■ Problem statement
Write the lines of the entries below as a JSON list of strings, one string per line and no blank lines. Start at the line containing "Task: Click the browser address bar URL" and end with the line containing "Action: [x=754, y=546]".

■ Input material

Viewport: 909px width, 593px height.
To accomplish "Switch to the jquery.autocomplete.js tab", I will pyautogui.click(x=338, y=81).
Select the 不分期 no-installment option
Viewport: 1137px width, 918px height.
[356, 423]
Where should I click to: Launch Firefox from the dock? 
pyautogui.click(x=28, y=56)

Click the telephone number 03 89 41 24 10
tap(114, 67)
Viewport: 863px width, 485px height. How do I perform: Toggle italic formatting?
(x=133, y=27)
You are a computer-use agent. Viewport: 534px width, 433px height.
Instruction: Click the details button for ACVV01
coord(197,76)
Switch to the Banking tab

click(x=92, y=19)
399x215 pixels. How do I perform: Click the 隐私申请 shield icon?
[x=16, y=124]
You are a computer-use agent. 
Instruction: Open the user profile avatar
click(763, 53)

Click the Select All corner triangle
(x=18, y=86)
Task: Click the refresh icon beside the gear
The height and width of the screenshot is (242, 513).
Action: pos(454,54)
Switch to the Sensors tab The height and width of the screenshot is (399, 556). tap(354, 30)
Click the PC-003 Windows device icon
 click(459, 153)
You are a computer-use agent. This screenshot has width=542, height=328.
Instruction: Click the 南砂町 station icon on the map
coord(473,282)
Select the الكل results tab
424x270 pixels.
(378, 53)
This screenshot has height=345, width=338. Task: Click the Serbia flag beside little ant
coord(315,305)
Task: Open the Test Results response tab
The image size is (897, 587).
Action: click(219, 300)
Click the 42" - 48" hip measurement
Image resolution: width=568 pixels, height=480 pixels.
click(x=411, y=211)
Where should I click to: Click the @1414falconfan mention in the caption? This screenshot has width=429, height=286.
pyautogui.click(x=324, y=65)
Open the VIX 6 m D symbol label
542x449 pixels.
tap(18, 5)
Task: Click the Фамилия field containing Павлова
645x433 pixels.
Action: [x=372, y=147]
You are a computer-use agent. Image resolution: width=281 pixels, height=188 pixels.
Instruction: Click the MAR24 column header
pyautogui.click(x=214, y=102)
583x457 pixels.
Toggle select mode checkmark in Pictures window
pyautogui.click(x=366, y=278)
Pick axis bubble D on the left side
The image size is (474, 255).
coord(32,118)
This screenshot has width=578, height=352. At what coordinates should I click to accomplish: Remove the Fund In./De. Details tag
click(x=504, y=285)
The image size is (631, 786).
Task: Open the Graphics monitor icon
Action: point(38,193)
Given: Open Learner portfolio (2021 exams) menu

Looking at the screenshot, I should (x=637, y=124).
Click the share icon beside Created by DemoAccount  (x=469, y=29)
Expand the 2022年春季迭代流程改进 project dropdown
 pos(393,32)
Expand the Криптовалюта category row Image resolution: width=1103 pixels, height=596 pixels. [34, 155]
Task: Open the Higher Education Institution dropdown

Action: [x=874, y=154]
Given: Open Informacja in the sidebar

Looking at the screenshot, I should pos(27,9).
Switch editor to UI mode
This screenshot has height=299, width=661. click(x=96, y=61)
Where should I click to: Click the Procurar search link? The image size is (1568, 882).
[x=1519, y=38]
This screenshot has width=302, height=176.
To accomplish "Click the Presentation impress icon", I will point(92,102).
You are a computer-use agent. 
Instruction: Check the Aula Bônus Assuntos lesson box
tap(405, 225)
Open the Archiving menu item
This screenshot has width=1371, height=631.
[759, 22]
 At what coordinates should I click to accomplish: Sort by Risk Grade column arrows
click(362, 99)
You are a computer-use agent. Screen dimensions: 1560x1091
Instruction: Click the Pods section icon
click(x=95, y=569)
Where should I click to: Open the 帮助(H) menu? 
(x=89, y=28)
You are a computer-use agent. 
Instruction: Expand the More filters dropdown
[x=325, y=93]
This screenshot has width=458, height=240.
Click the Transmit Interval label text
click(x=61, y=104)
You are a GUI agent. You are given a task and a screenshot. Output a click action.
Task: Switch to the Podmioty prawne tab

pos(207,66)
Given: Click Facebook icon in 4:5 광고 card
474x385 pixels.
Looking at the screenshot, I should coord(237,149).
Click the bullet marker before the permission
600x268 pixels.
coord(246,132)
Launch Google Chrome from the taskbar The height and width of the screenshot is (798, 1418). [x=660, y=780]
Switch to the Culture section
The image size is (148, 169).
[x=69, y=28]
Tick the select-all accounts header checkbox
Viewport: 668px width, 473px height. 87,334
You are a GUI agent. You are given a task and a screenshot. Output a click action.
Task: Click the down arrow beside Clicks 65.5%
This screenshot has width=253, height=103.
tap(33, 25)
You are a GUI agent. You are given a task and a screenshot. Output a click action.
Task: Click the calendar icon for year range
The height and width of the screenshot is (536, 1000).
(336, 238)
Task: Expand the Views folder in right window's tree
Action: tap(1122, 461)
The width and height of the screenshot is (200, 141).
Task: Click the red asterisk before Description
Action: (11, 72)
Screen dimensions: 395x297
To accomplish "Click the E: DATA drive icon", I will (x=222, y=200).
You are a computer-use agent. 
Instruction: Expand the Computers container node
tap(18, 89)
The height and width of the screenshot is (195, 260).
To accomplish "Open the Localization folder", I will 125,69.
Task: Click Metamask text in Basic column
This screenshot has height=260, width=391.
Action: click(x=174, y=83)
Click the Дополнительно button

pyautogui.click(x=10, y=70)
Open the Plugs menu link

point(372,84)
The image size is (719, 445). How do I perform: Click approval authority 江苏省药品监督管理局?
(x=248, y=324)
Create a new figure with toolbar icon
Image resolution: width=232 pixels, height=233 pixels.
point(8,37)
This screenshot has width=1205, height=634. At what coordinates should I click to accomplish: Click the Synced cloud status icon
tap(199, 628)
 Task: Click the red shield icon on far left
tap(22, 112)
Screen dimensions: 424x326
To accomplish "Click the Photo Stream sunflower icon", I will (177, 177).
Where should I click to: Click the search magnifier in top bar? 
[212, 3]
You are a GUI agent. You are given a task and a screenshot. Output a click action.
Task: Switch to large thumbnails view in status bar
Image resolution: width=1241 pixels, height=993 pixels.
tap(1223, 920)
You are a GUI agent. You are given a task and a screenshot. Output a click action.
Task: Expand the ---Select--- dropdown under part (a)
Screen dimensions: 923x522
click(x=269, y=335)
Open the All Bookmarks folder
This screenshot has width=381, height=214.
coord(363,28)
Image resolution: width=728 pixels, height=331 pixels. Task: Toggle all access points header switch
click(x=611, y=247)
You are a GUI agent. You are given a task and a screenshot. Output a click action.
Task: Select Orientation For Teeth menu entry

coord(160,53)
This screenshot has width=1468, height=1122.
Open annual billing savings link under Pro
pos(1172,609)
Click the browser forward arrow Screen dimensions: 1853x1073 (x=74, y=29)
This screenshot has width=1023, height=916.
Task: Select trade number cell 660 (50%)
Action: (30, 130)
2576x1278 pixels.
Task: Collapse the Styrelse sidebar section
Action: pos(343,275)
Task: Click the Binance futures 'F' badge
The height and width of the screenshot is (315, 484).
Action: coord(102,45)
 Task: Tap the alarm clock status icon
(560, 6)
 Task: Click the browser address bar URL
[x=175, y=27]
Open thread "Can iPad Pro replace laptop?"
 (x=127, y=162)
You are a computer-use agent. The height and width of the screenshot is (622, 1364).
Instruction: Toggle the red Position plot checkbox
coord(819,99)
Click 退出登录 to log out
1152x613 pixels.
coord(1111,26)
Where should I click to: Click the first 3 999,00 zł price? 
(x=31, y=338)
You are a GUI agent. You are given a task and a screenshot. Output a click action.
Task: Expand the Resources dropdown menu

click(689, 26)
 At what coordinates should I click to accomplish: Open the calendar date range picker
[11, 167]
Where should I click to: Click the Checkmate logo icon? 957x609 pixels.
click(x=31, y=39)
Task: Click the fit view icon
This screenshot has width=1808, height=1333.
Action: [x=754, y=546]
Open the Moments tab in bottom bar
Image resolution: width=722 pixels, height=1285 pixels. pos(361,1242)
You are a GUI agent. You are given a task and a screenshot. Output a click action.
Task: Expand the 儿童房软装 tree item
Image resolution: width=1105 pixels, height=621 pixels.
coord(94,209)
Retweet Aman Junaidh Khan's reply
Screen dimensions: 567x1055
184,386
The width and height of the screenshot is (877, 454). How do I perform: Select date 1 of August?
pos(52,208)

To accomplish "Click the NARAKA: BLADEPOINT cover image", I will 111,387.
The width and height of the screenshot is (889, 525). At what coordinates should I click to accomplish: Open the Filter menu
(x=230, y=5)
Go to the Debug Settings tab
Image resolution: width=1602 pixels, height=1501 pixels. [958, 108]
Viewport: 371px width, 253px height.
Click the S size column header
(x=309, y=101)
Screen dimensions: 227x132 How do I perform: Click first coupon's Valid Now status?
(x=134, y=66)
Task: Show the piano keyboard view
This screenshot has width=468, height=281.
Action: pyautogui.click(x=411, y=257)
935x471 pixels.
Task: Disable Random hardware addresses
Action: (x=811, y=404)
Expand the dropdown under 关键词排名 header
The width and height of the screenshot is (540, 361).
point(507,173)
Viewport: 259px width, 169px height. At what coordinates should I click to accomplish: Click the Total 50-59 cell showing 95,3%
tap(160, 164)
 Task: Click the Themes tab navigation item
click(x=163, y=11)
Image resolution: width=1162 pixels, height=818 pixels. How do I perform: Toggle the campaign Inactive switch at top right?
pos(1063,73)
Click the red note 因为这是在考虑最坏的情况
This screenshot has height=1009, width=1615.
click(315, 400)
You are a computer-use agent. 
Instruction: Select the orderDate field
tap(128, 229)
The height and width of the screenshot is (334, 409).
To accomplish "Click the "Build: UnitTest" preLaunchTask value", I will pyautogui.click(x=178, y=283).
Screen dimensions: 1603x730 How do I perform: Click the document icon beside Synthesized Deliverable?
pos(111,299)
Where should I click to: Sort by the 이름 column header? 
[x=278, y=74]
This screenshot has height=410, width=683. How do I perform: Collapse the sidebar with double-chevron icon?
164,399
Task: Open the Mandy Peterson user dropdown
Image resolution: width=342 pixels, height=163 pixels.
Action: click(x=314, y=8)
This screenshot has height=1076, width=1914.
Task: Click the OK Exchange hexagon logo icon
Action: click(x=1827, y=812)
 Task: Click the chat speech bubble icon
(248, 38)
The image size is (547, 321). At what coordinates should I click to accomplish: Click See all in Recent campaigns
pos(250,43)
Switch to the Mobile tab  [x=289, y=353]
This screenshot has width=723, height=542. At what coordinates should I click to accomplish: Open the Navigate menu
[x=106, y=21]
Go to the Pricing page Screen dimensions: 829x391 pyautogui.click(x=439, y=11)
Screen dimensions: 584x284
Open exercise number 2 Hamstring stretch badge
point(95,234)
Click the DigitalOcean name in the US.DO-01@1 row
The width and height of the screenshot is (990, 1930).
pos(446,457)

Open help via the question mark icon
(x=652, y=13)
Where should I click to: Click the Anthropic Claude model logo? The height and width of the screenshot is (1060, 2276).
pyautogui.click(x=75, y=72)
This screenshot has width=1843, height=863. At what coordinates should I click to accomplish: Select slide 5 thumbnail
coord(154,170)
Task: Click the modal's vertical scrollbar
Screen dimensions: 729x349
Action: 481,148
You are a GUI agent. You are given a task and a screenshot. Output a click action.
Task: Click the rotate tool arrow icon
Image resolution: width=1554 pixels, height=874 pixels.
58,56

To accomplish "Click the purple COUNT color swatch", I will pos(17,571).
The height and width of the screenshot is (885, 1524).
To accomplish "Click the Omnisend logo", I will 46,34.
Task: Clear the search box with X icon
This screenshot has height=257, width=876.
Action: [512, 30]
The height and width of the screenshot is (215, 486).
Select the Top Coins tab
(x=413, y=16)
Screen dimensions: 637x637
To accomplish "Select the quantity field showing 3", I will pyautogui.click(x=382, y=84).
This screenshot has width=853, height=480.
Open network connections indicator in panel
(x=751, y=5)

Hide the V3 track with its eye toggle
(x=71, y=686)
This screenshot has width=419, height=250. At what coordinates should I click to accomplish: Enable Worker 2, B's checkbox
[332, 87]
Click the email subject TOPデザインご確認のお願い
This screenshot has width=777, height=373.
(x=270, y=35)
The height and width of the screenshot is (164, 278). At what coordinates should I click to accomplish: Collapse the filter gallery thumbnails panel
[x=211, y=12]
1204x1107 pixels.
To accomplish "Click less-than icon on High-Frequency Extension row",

■ Solved problem
[
  " Task: Click the browser address bar URL",
  "[x=175, y=27]",
  "Open thread \"Can iPad Pro replace laptop?\"",
  " (x=127, y=162)",
  "You are a computer-use agent. The height and width of the screenshot is (622, 1364).",
  "Instruction: Toggle the red Position plot checkbox",
  "coord(819,99)",
  "Click 退出登录 to log out",
  "1152x613 pixels.",
  "coord(1111,26)",
  "Where should I click to: Click the first 3 999,00 zł price? ",
  "(x=31, y=338)",
  "You are a GUI agent. You are given a task and a screenshot. Output a click action.",
  "Task: Expand the Resources dropdown menu",
  "click(689, 26)",
  " At what coordinates should I click to accomplish: Open the calendar date range picker",
  "[11, 167]",
  "Where should I click to: Click the Checkmate logo icon? 957x609 pixels.",
  "click(x=31, y=39)",
  "Task: Click the fit view icon",
  "This screenshot has width=1808, height=1333.",
  "Action: [x=754, y=546]"
]